I am excited to finally share this long-overdue post about Keith Hansen, a Wildlife Artist who focuses on birds. The first time I visited Keith's sunny Bolinas Wildlife Art Studio, long before the Growing Wild project began, I remember being in awe of two things: First, Keith held the record for the most different species of birds seen from one room (his studio window). As it turns out Bolinas lagoon is a major thoroughfare for migrating birds. Second, Keith draws the birds he sees from his studio window with the most perfect attention to detail and knowledge of his subjects. Easels and paint and pencils and drawings covered every surface of the small space. As various birds would flit in and out of his courtyard he would immediately identify them and describe their distinguishing features with a photographic memory of each bird. One of my goals for the growing wild blog is to feature people who have a close connection to wildlife so I was beyond thrilled when Keith agreed to be photographed. Where did you grow up? How did you end up opening your gallery in Bolinas?
My parents are from Fresno but my dad was a military pilot so we moved to a lot of places while I was growing up including to Hawaii and Maryland. It was in the woods in Maryland that I saw my first Cedar Wax Wing. It was the summer I was in sixth grade. It was so beautiful. That's when I was drawn in. About a month later we ended up moving back to Fresno. That's when my brother Rob began volunteering at the Point Reyes Bird Observatory, now called Point Blue. They do major research on bird conservation issues. Rob got his bird banding license and began banding birds on the Farallon Islands. I helped him and that's when I really started to get a feel for birds, their shape, their weight. That understanding helps me tremendously with the drawing process. I really consider myself a birder first and an artist second.
What is a bird banding license?
You learn a specific safe technique for capturing and banding birds so you can study them. To capture them you use a very fine net called a mist net. Mist nets are so fine that you wouldn't even be able to see one if it was hanging up in this courtyard.

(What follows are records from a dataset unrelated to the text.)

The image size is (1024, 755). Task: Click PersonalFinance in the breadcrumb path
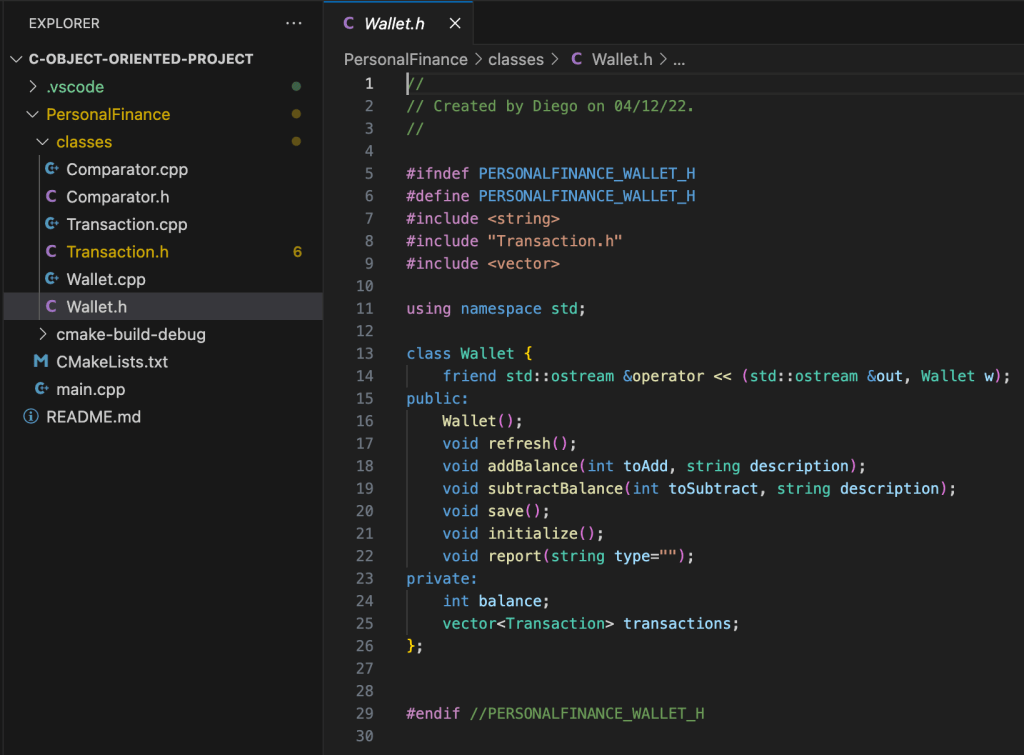click(x=405, y=59)
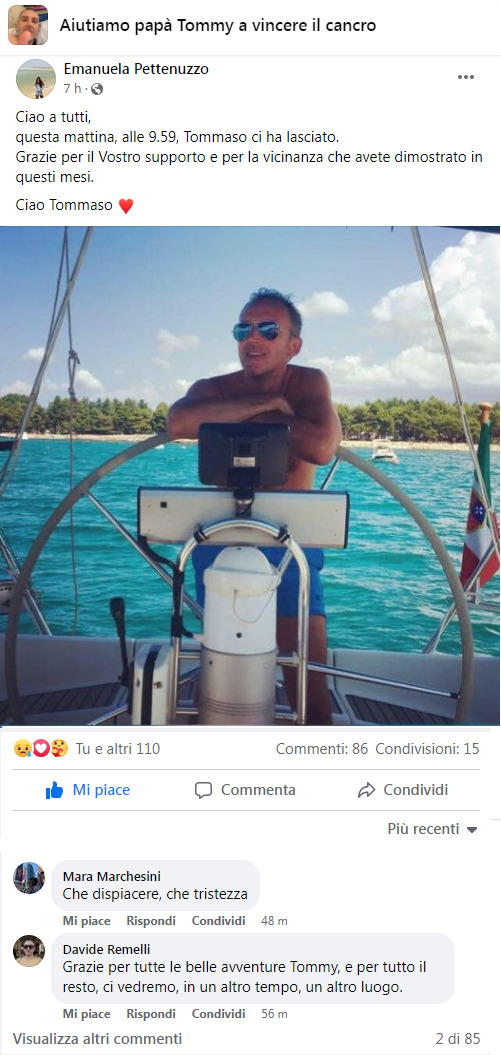The height and width of the screenshot is (1055, 501).
Task: Click the globe public-visibility icon
Action: [x=97, y=88]
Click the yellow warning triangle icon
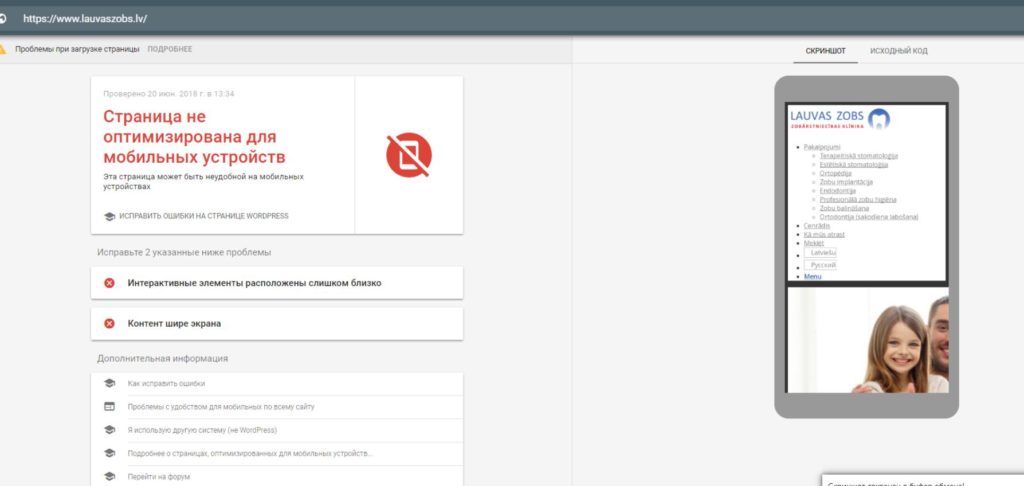The width and height of the screenshot is (1024, 486). coord(4,48)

I understand that you have been documenting all the birds that you have seen from your studio window. What is your current species count? What is the most recent species you added to the list?

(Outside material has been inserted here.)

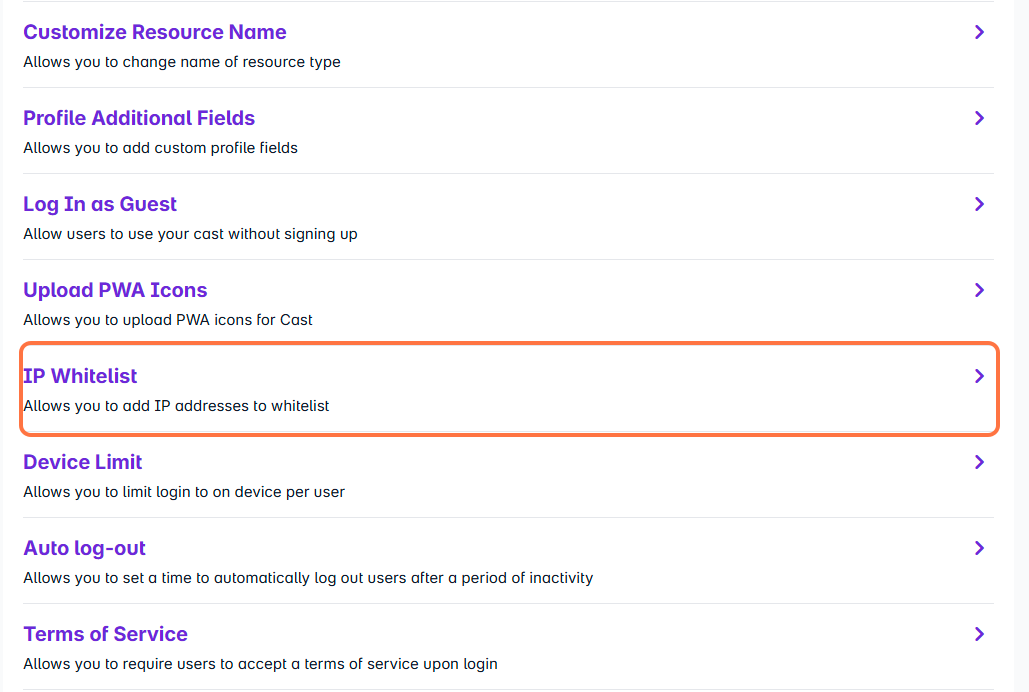The height and width of the screenshot is (692, 1029).
Task: Click the Auto log-out chevron
Action: (979, 548)
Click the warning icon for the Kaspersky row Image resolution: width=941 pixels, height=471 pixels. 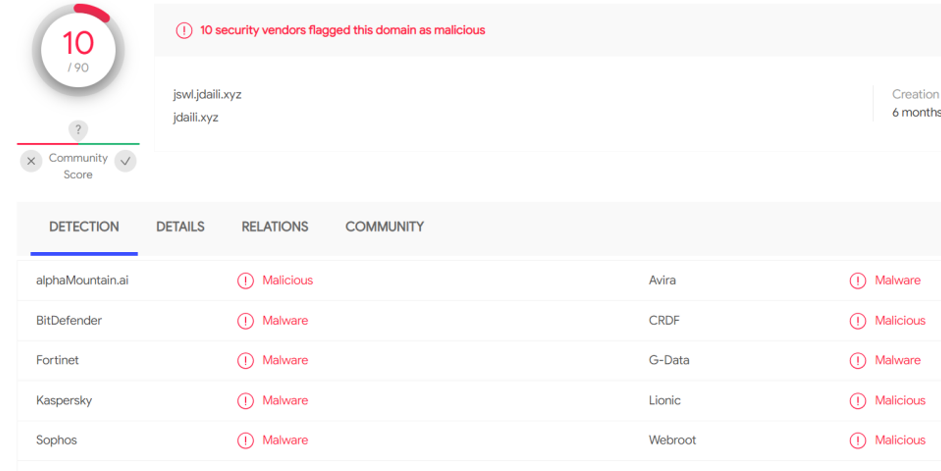pos(245,401)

Yes! We have the records for the most number of bird species seen from any single room in North America. The last one added to the list was a House Wren in September 2013 bringing the total to 224. My wife and I also record the birds we see from our home. We have the record there for the most birds seen from one building.

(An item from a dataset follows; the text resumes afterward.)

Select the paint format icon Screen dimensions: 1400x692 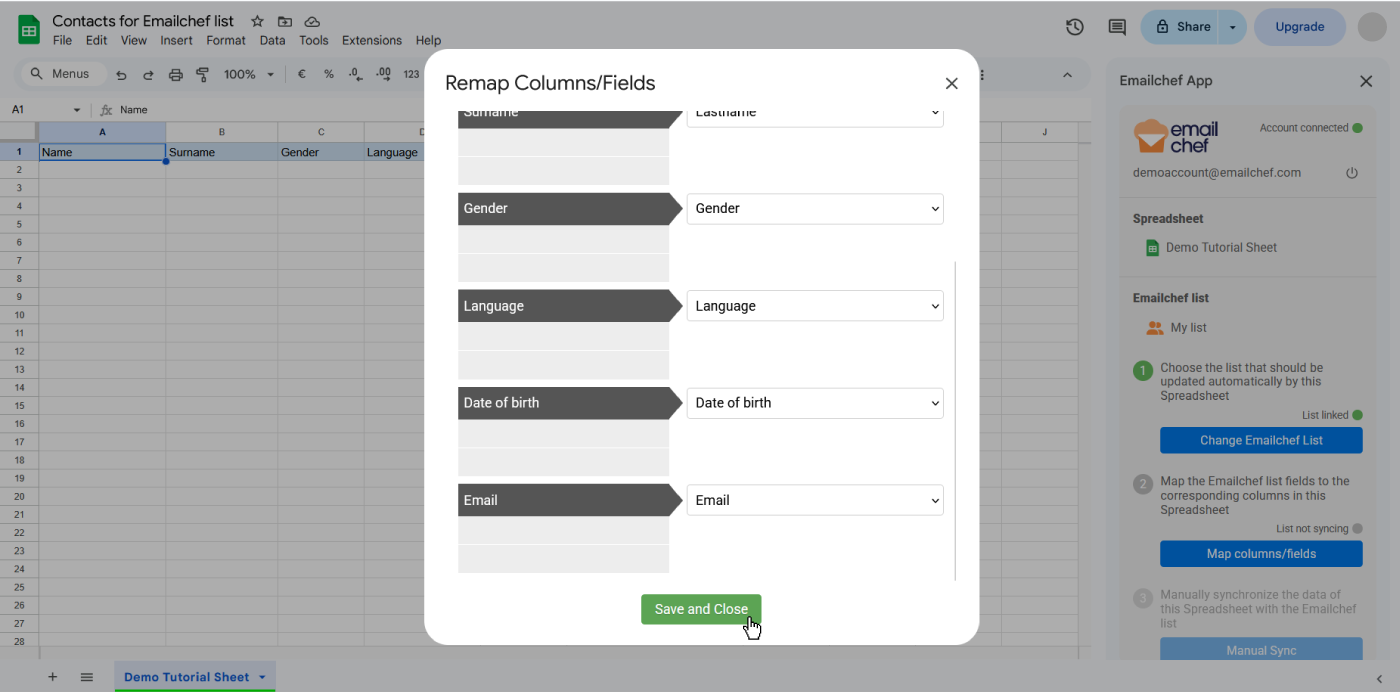[x=203, y=74]
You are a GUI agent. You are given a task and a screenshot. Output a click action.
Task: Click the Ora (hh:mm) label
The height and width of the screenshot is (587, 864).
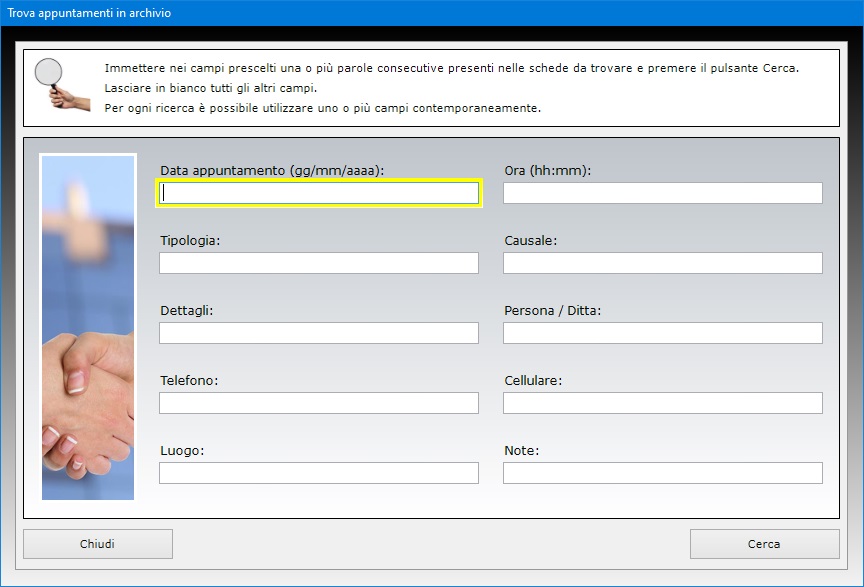tap(548, 171)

I noticed that you have a lot of Hummingbird feeders in your courtyard. Do you worry these birds will become dependent on you?
No, I used to worry about that so I conducted an experiment. I used a video monitor to record all the birds that visit the feeder and then identified ones with unique markings. I found that the same bird will not visit more than twice in one day, usually just once. Because hummingbirds must feed so often, this assures me they are finding plenty of food sources elsewhere.
What was your last big project?
I illustrated a book called Birds of the Sierra Nevada: Their Natural History, Status and Distribution. It contains detailed illustrations of over 160 rare species as well as information on their habits and ranges.
It's been really great learning about all this species diversity at your Bolinas studio. But how much can people in more urban areas see? Are there any particular birds you would recommend looking for?
Absolutely! You can see all sorts if you take the time to look. I recommend starting with Peregrine Falcons because they are easy to identify.
Thank you Keith and keep up the great work!
Hummingbird and feeders in the courtyard
Keith's drawings of Hummingbirds (left) and Studio Entrance (right)
Keith holding one of his drawings
A commissioned drawing that also depicts a dramatic background (left) and the posted list documenting the variety of bird species seen from the studio window (right)
Note the bird viewing scope in the right part of the photo. The scope is attached to a monitor to allow easy bird viewing.